[WHAT IS ASKED] Transcribe the lines starting with the line containing "Click the scissors Cut icon" and continuing through the line containing "[x=176, y=446]", with both of those lines included. Omit the pictures from your answer.

[DATA TO USE]
—————

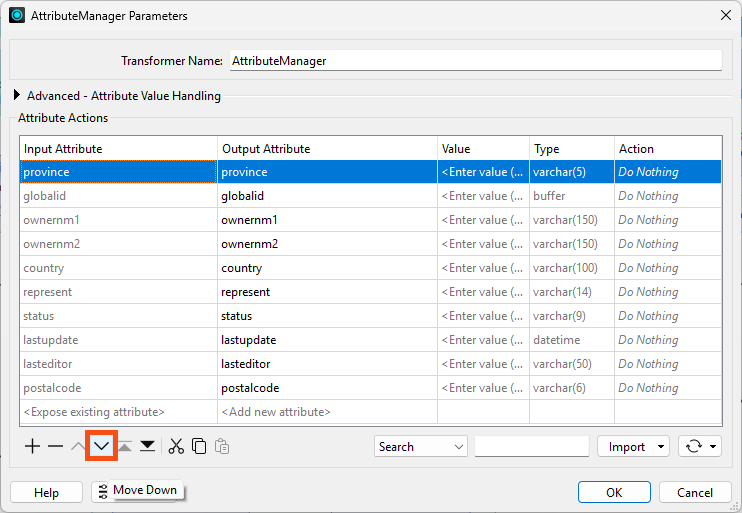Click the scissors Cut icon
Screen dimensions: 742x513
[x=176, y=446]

—————

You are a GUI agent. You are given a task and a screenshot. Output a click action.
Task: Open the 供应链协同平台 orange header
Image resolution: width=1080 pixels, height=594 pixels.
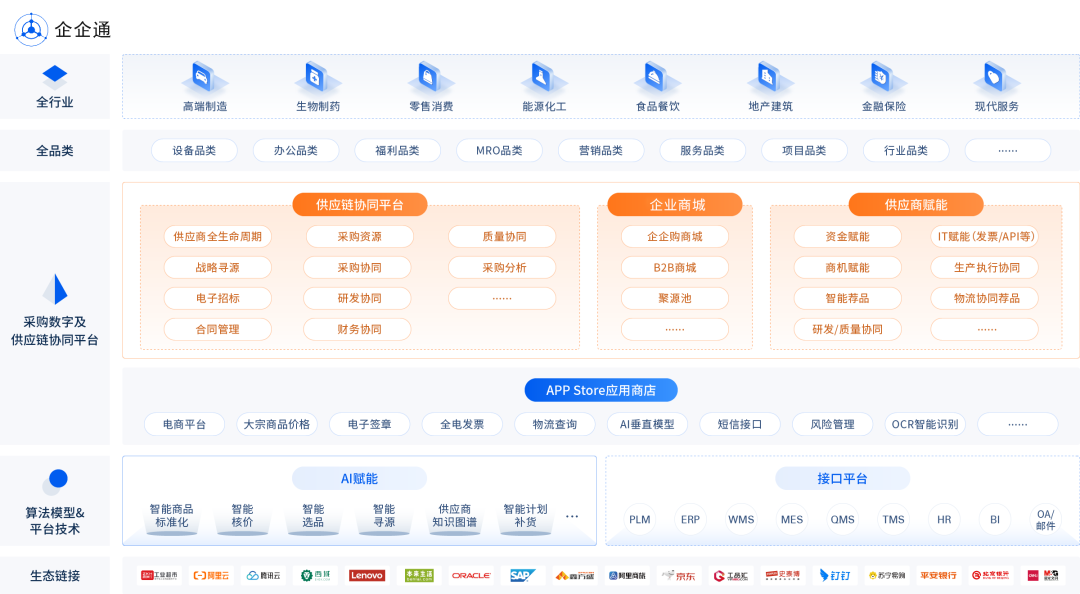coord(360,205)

—————

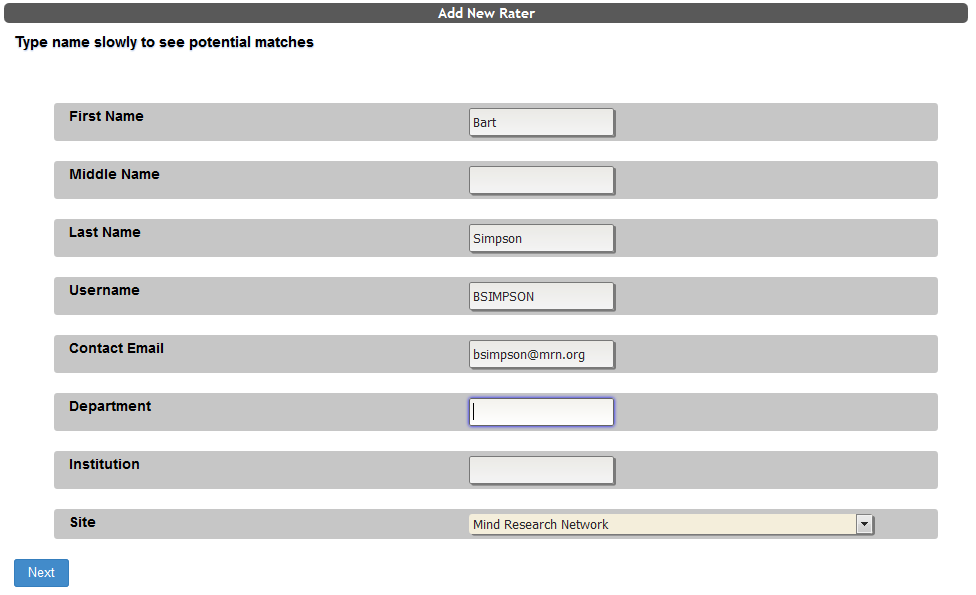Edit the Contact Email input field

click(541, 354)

—————

[COMPLETED EXERCISE]
Click the scissors Cut icon
Screen dimensions: 742x513
[x=176, y=446]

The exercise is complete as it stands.